*Prompt*. Output only the lines that run from the one with "Given: Click the Product updates tab label" to the final line of the material, exactly as they are written.

*Supplied data*.

####

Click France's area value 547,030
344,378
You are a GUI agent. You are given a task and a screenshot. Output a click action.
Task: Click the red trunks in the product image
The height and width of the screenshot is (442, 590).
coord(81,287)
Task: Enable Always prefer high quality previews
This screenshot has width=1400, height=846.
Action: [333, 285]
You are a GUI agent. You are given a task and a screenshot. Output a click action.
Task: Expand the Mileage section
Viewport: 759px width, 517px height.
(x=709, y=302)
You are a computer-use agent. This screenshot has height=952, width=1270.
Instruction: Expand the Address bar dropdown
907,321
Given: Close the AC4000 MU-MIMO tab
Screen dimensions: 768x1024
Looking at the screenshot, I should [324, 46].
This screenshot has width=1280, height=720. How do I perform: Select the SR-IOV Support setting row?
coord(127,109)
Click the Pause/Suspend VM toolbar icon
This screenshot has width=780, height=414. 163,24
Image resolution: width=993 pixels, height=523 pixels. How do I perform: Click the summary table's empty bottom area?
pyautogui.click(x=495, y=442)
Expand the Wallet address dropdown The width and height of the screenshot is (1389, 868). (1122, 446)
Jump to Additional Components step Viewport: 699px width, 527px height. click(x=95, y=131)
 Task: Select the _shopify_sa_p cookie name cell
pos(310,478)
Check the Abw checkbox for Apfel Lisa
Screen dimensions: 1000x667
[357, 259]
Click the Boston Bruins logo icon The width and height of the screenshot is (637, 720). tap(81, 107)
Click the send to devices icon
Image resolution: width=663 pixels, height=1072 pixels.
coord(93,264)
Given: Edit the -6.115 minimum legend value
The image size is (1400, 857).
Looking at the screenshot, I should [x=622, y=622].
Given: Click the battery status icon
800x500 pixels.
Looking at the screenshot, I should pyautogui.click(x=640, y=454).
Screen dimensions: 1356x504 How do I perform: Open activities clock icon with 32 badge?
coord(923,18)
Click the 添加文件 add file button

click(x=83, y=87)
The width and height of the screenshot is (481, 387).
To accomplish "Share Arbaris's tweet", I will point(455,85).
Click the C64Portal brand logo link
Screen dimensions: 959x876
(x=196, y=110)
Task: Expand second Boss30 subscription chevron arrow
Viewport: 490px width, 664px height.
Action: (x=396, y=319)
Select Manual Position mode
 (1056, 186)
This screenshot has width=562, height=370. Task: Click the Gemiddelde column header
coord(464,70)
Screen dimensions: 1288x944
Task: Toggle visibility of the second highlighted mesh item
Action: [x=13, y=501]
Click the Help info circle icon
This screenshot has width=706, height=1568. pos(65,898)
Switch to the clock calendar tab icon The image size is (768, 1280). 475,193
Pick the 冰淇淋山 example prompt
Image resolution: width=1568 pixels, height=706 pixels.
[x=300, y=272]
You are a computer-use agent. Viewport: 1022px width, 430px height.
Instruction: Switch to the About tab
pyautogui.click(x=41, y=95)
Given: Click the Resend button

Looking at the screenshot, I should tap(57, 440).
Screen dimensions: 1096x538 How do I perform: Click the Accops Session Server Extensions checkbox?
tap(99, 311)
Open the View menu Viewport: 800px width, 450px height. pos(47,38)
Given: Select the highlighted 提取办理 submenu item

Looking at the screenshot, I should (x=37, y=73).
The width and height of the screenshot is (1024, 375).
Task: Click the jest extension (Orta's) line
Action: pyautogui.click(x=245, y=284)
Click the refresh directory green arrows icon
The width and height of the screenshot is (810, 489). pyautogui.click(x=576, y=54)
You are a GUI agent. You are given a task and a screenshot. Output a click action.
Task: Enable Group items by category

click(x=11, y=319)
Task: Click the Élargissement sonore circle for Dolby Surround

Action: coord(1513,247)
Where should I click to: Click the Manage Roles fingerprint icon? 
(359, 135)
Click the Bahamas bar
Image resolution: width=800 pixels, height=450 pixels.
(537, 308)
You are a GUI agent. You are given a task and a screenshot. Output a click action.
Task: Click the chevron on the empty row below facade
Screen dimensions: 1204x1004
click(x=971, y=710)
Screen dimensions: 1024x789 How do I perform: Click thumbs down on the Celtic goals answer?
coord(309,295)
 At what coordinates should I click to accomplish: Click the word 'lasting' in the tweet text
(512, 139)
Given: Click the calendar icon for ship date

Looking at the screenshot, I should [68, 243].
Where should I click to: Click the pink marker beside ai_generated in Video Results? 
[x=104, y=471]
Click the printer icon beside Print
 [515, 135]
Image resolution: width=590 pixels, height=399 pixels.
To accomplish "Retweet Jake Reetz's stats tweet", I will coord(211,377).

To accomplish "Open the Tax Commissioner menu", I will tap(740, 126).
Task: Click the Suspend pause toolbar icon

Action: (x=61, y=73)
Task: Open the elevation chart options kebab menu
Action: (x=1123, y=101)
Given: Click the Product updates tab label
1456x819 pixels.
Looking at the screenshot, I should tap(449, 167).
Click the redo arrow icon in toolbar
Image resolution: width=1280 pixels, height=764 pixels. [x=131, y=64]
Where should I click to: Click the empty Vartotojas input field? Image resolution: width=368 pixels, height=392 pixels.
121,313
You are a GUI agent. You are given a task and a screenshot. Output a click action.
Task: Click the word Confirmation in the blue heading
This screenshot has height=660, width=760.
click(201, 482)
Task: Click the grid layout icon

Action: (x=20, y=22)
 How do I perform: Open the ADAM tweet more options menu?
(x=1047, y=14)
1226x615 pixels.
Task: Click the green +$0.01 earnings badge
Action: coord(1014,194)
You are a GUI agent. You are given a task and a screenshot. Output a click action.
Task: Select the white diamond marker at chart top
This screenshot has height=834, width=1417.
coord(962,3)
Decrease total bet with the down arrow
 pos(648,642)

####

*Task result*.
Given: Click the Product updates tab label
1456x819 pixels.
Looking at the screenshot, I should tap(449, 167).
Click the redo arrow icon in toolbar
Image resolution: width=1280 pixels, height=764 pixels. [x=131, y=64]
Where should I click to: Click the empty Vartotojas input field? Image resolution: width=368 pixels, height=392 pixels.
121,313
You are a GUI agent. You are given a task and a screenshot. Output a click action.
Task: Click the word Confirmation in the blue heading
This screenshot has height=660, width=760.
click(201, 482)
Task: Click the grid layout icon

Action: (x=20, y=22)
 How do I perform: Open the ADAM tweet more options menu?
(x=1047, y=14)
1226x615 pixels.
Task: Click the green +$0.01 earnings badge
Action: coord(1014,194)
You are a GUI agent. You are given a task and a screenshot. Output a click action.
Task: Select the white diamond marker at chart top
This screenshot has height=834, width=1417.
coord(962,3)
Decrease total bet with the down arrow
 pos(648,642)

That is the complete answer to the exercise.